→ **Dataset content**

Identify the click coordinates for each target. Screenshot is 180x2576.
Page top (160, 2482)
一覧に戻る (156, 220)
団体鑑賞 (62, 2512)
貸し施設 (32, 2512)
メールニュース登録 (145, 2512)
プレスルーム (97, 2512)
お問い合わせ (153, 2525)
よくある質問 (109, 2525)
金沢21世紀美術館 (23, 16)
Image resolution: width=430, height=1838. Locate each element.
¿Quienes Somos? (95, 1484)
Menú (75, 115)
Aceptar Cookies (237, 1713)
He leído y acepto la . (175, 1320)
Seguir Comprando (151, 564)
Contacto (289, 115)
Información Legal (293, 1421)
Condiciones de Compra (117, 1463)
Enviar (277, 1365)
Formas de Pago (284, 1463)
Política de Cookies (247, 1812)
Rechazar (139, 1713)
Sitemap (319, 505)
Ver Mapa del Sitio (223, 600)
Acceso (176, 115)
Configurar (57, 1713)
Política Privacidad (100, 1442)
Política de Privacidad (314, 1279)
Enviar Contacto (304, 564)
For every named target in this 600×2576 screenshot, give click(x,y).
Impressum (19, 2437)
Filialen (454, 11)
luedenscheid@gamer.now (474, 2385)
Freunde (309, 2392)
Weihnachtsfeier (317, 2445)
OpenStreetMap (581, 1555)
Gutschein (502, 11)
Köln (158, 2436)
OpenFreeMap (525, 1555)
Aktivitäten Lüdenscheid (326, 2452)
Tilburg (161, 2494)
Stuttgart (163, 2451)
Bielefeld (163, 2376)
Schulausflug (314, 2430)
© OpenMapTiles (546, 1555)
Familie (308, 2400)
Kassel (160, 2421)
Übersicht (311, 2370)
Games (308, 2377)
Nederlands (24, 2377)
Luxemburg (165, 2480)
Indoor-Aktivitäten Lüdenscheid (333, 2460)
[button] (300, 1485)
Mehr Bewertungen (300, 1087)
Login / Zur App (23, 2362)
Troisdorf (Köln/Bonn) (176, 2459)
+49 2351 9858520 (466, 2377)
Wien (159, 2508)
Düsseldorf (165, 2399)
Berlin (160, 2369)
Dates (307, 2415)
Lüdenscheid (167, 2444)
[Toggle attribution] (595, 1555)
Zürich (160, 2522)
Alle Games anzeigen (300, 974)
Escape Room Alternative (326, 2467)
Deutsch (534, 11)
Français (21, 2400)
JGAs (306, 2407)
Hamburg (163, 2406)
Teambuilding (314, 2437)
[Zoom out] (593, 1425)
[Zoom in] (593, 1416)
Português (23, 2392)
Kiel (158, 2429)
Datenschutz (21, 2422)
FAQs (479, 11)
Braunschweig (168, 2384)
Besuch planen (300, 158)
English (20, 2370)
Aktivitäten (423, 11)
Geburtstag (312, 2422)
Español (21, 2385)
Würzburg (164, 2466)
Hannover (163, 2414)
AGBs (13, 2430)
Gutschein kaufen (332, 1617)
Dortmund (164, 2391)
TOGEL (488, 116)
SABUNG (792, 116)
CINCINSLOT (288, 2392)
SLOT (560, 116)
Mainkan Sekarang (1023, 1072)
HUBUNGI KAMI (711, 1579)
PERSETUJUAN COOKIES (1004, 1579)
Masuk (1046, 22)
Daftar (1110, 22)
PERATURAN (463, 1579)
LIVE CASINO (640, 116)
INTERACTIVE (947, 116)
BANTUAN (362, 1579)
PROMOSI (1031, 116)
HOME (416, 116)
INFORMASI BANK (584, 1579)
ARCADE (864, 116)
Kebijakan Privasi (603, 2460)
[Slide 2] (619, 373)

→ **Problem details**
Restate, word for word, the final stretch of the entries above: the line containing "BANTUAN (362, 1579)" and every line after it, up to and including the last.

→ **Result below**
BANTUAN (362, 1579)
PROMOSI (1031, 116)
HOME (416, 116)
INFORMASI BANK (584, 1579)
ARCADE (864, 116)
Kebijakan Privasi (603, 2460)
[Slide 2] (619, 373)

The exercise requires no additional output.